The proficiency growth at Oakmont is among the top such leaps by California schools. Oakmont celebrated its success at a celebration held last week. Ms. Stewart and her team shared a video of the festivities with the school board, which is viewable at http://oakmont.cusd.claremont.edu.

At the end of the evening, Superintendent Jim Elsasser interjected a note of levity by reading an extremely frank thank-you note from Oakmont student Kaley Wolst, expressing gratitude “for approving all activities we experienced.” The following is an excerpt.

“Thank you for the party. The food was marvelous! My friend went overboard and had around 7 servings of cotton candy. The snow cones were great, however the people serving them…were too possessive of the syrup and gave everyone hardly any syrup. Thank you for the games and activities. I was a bit disappointed the DJ did not have the song ‘One More Night’ by Maroon 5. I coordinated a dance just for that particular song.

At the end of the day, I remembered everything: the teacher-dunking, the food, and the games and activities.

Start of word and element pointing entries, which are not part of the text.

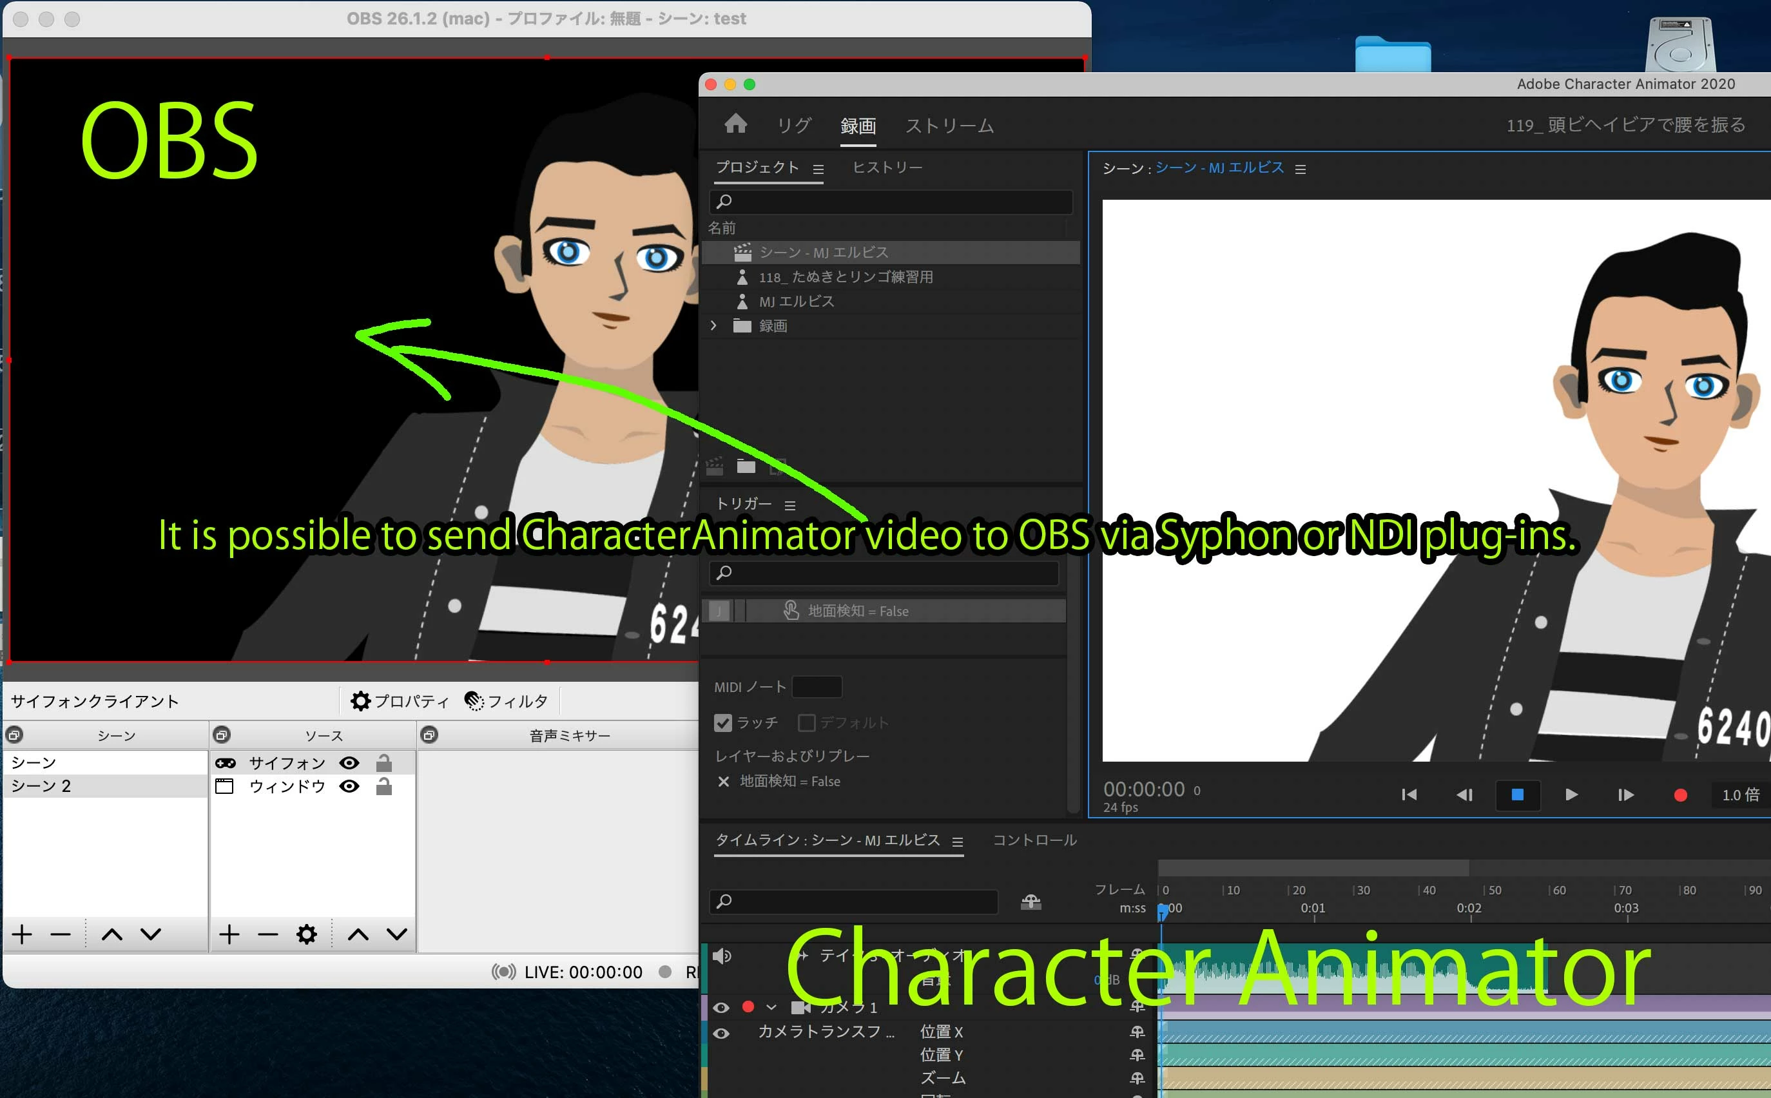1771x1098 pixels.
Task: Open the playback speed 1.0倍 dropdown
Action: tap(1740, 794)
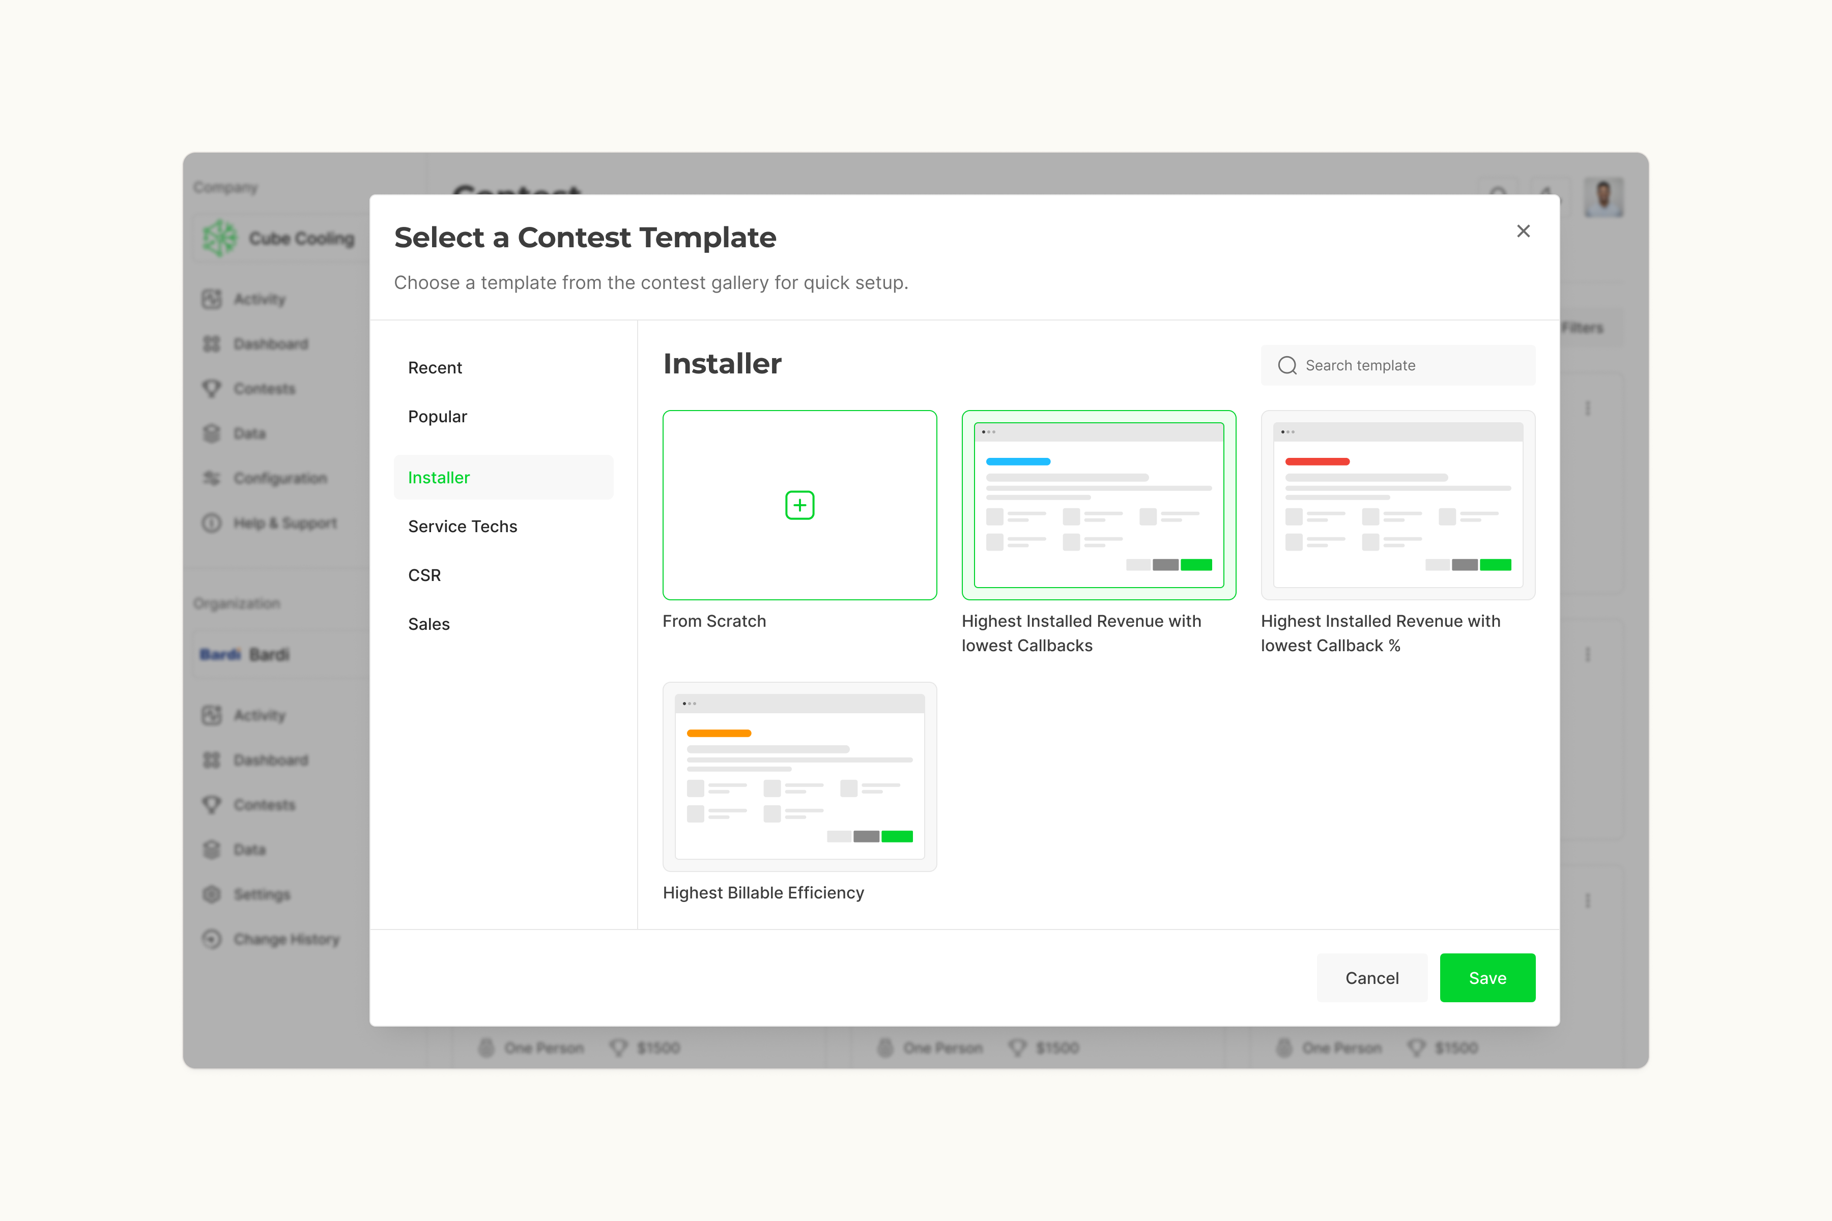Image resolution: width=1832 pixels, height=1221 pixels.
Task: Click the Cancel button
Action: click(1372, 978)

A person popped a glitter balloon all over me at the end.”


Teacher union talks turkey

Joe Tonan, a Sumner Elementary School teacher and former head of the local teacher’s union who is still active with the organization, took the stage during the public comment session of the meeting to share his experience with the precipitous rise of healthcare premiums in recent years, and what he sees as a drop in the quality of medical coverage. Faculty members will continue sharing their stories in upcoming meetings, he said.

As the Claremont Unified School District gets ready to negotiate the next teacher contract, with discussions starting in earnest this winter, it looks like healthcare may be the top priority among local teachers.

The next meeting of the Claremont Unified School District Board of Education will be held on Thursday, December 6 at 6:30 p.m. at the Richard S. Kirkendall Education Center, 170 W. San Jose Ave. in Claremont.